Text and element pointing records
____

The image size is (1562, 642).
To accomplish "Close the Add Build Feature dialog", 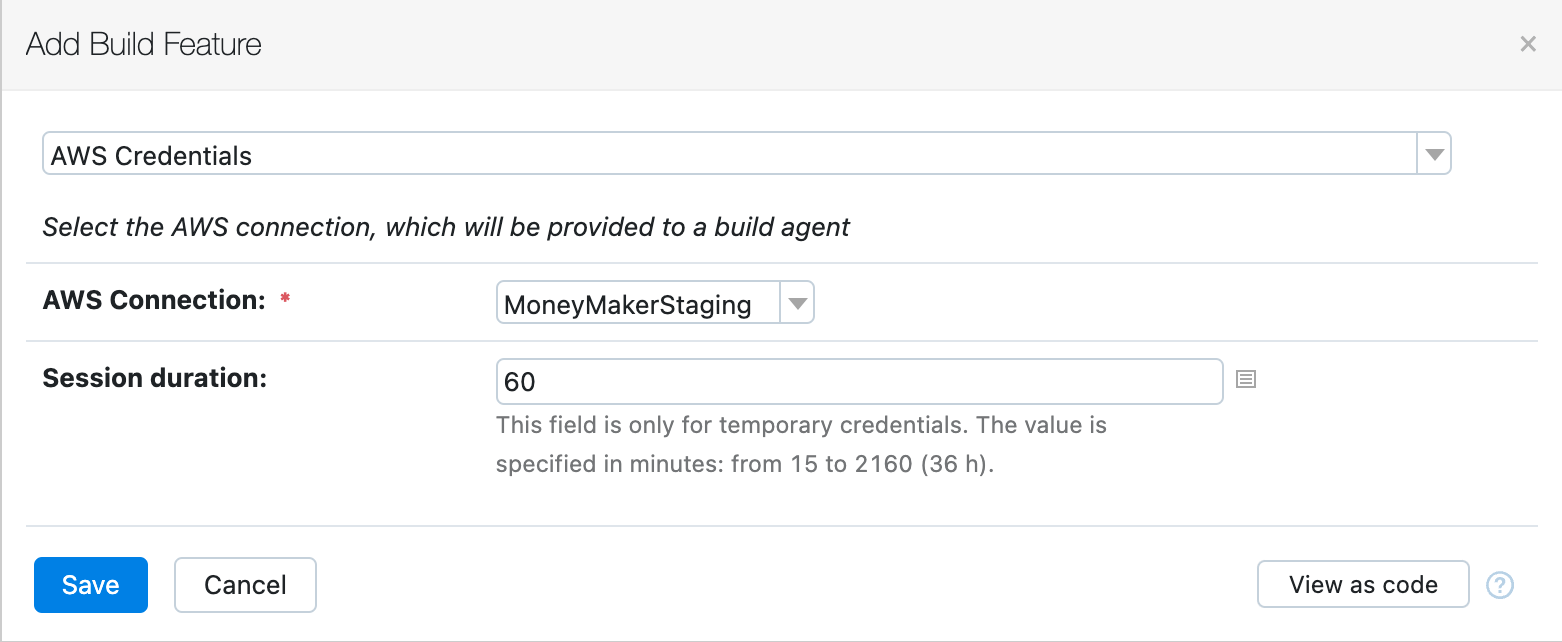I will click(x=1527, y=44).
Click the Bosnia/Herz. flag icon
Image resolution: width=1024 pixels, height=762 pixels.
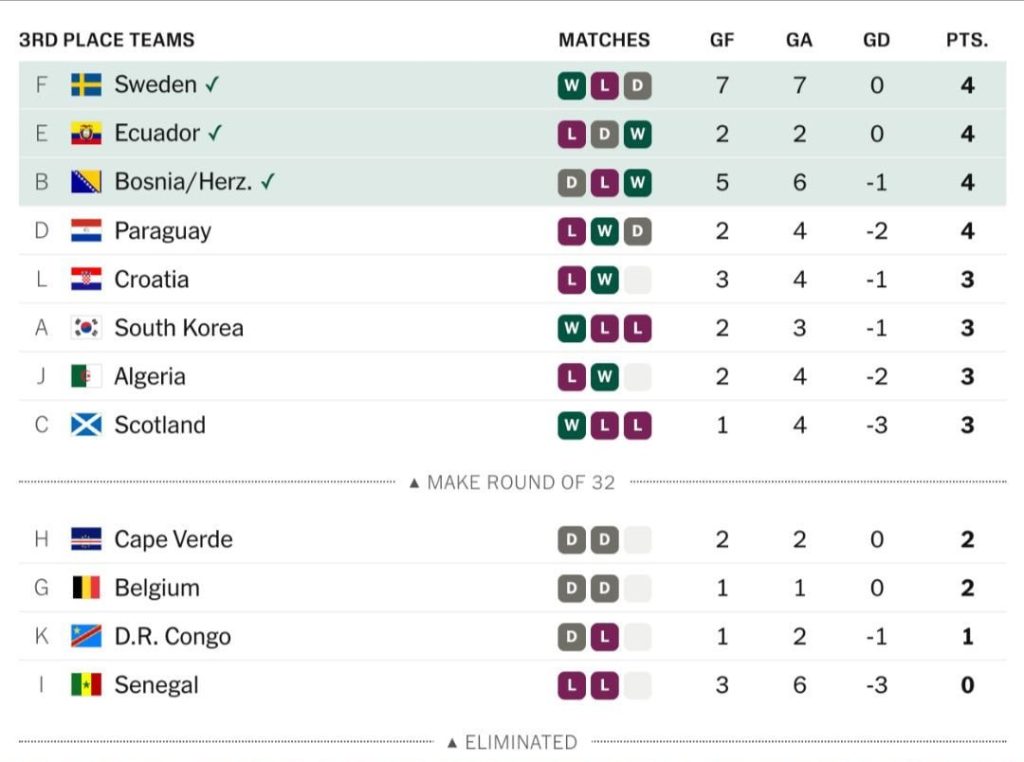pyautogui.click(x=86, y=182)
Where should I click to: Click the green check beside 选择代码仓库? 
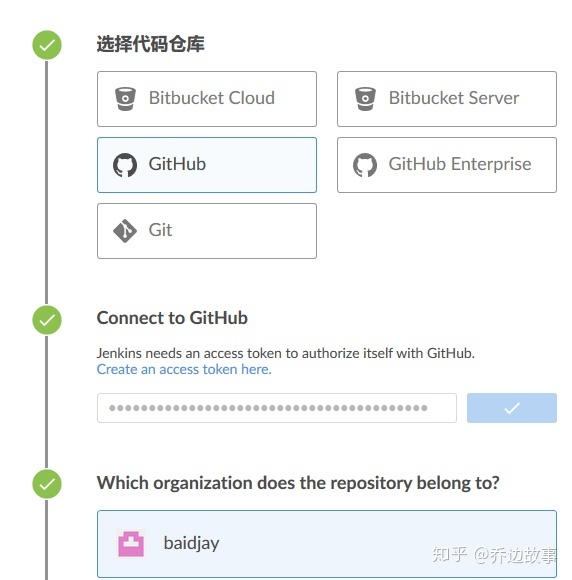[x=47, y=45]
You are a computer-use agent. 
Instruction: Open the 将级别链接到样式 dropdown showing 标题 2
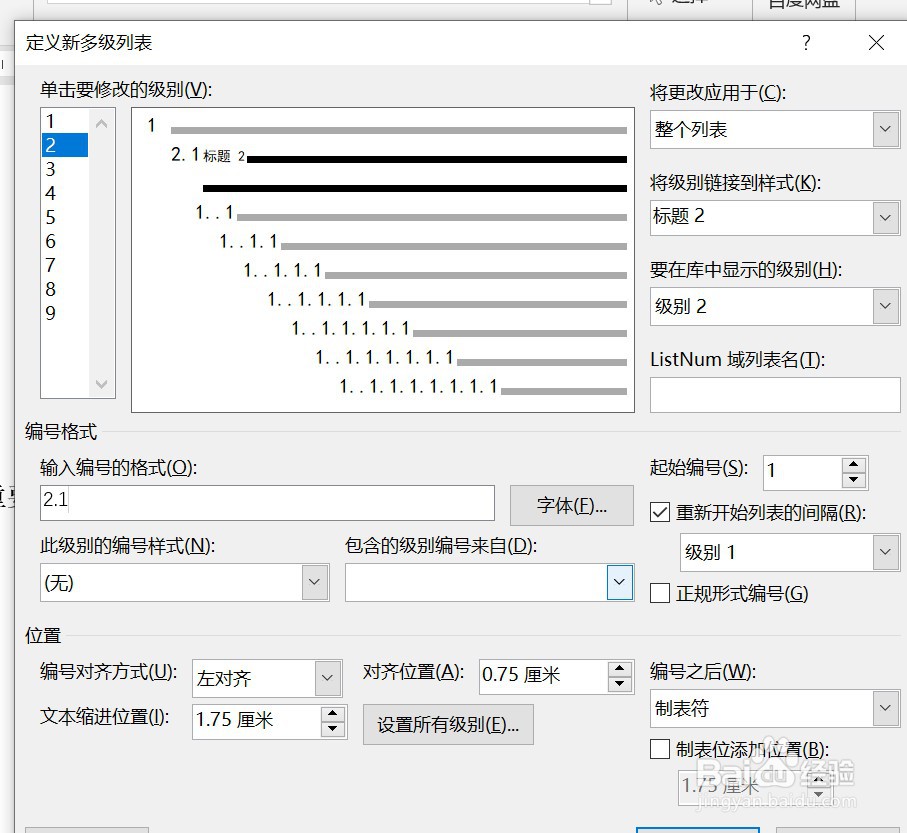pos(885,218)
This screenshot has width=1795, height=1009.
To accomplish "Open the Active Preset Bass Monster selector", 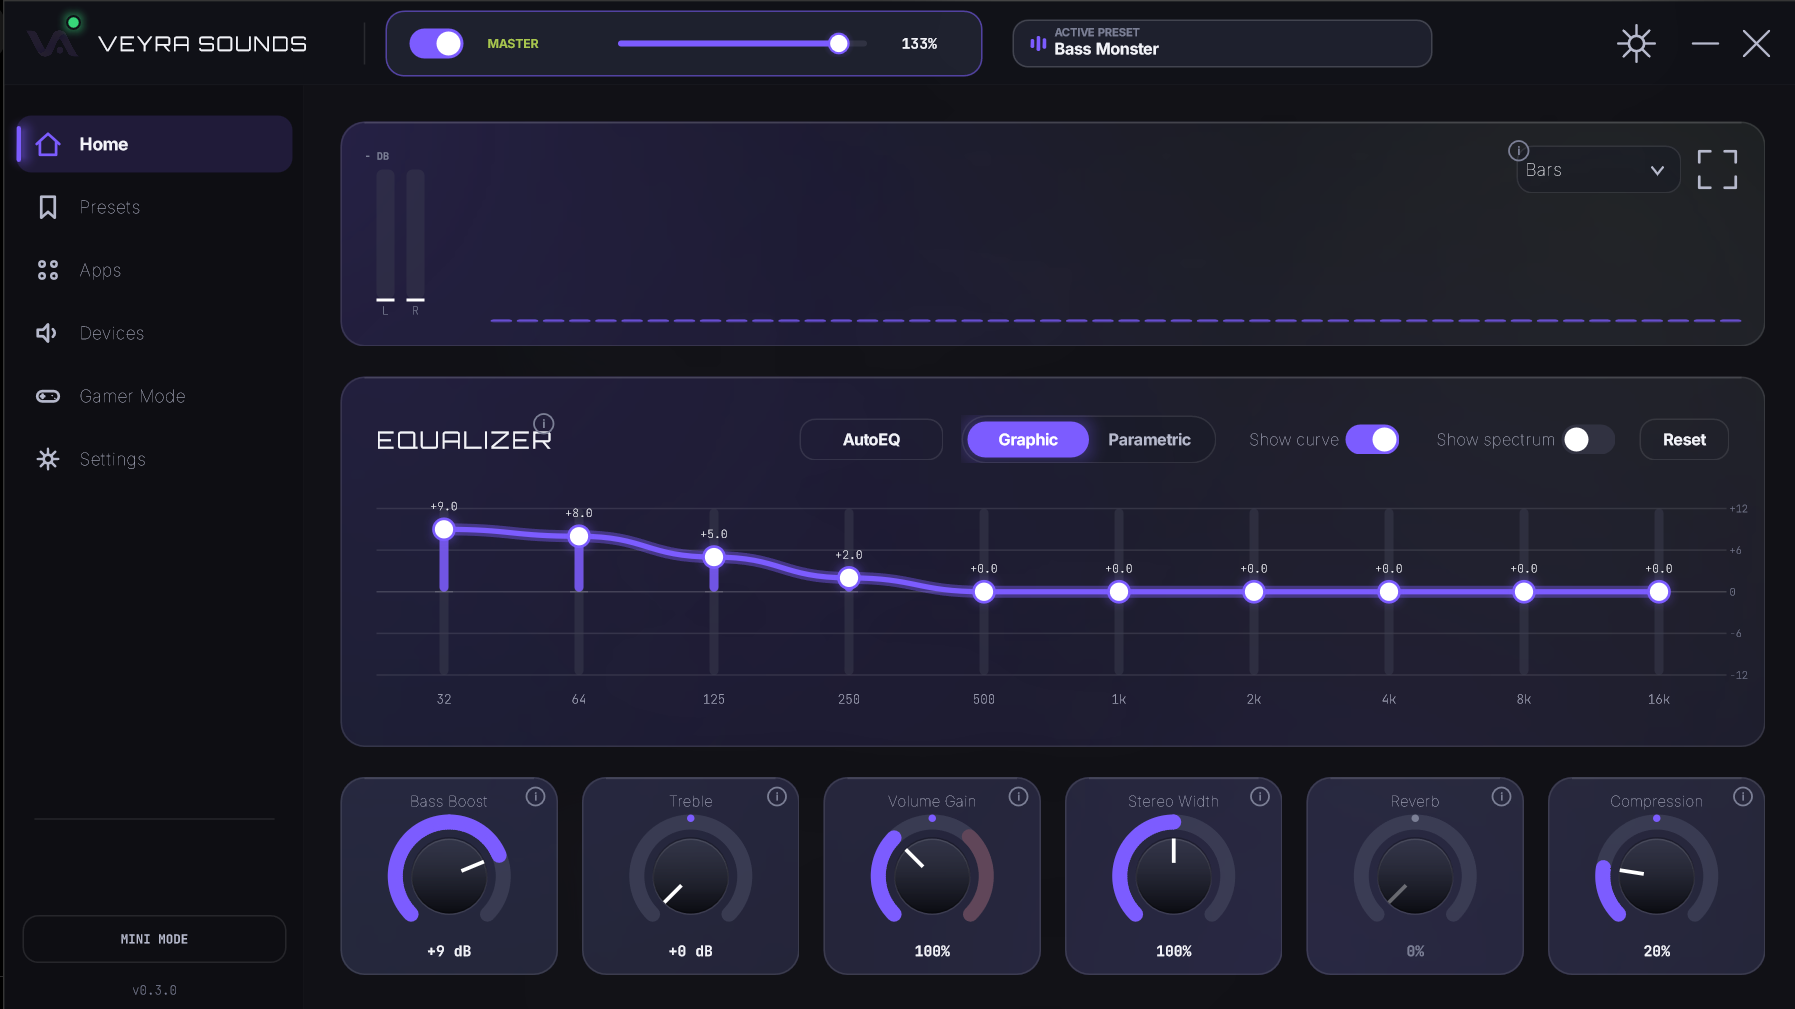I will click(x=1222, y=44).
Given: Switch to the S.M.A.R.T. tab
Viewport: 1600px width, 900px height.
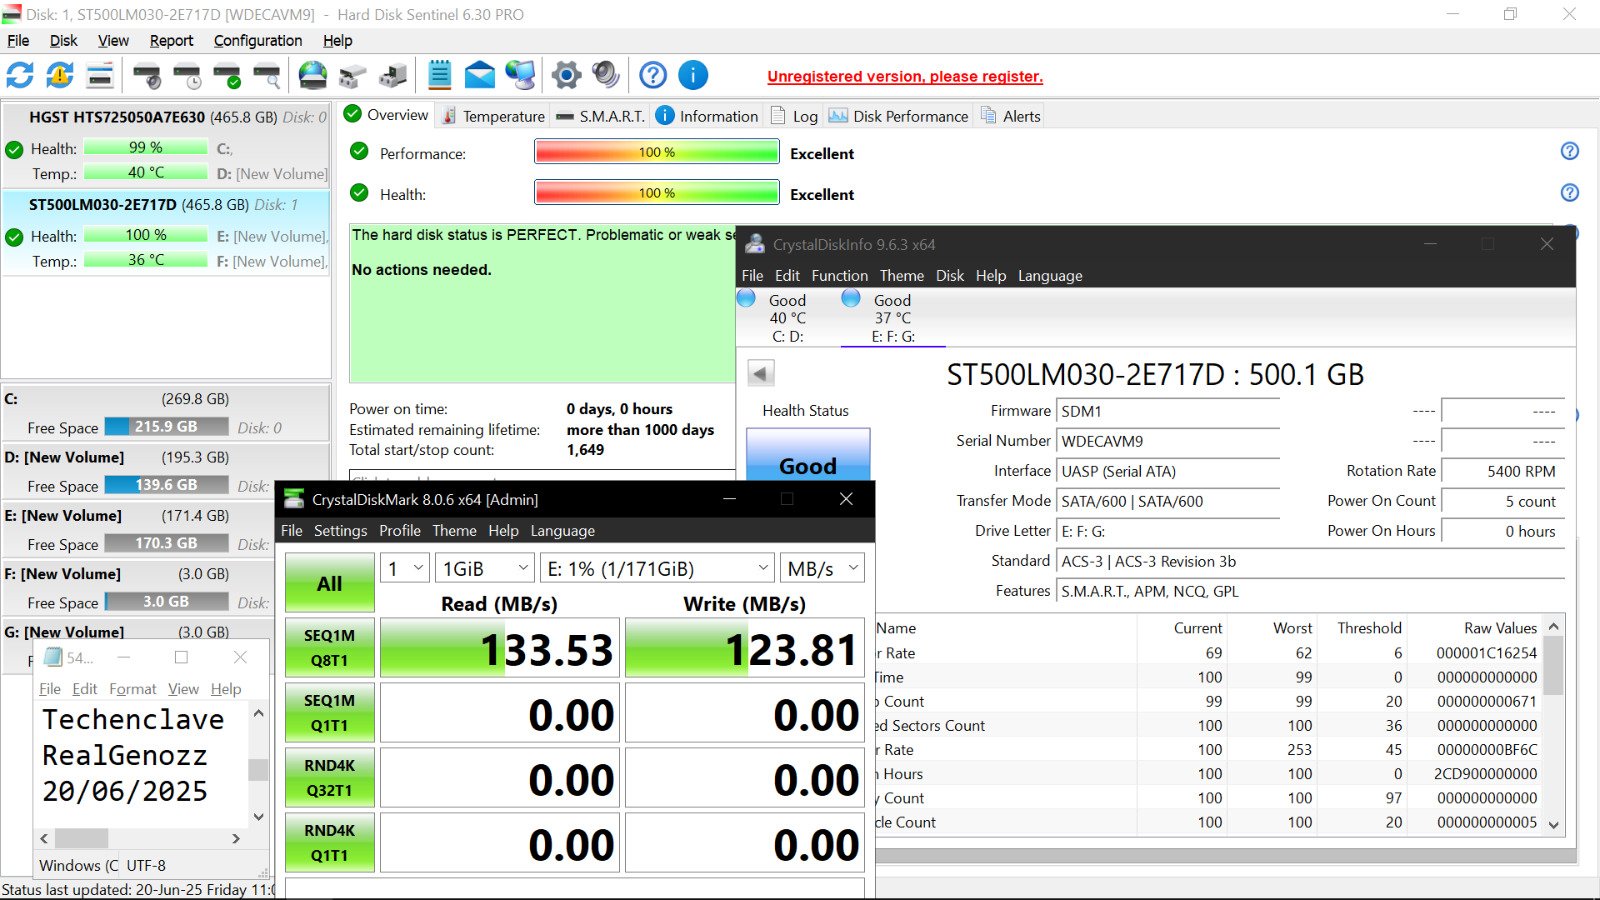Looking at the screenshot, I should point(600,116).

____

[Written problem]: Copy the lines from the one containing "Click the Bosnia/Herz. flag icon" through the one containing "[x=47, y=45]", both included, leaving out the pictures.

[Result of the task]:
Click the Bosnia/Herz. flag icon
Image resolution: width=1024 pixels, height=762 pixels.
pyautogui.click(x=86, y=182)
Where should I click to: Click the green check beside 选择代码仓库? 
[x=47, y=45]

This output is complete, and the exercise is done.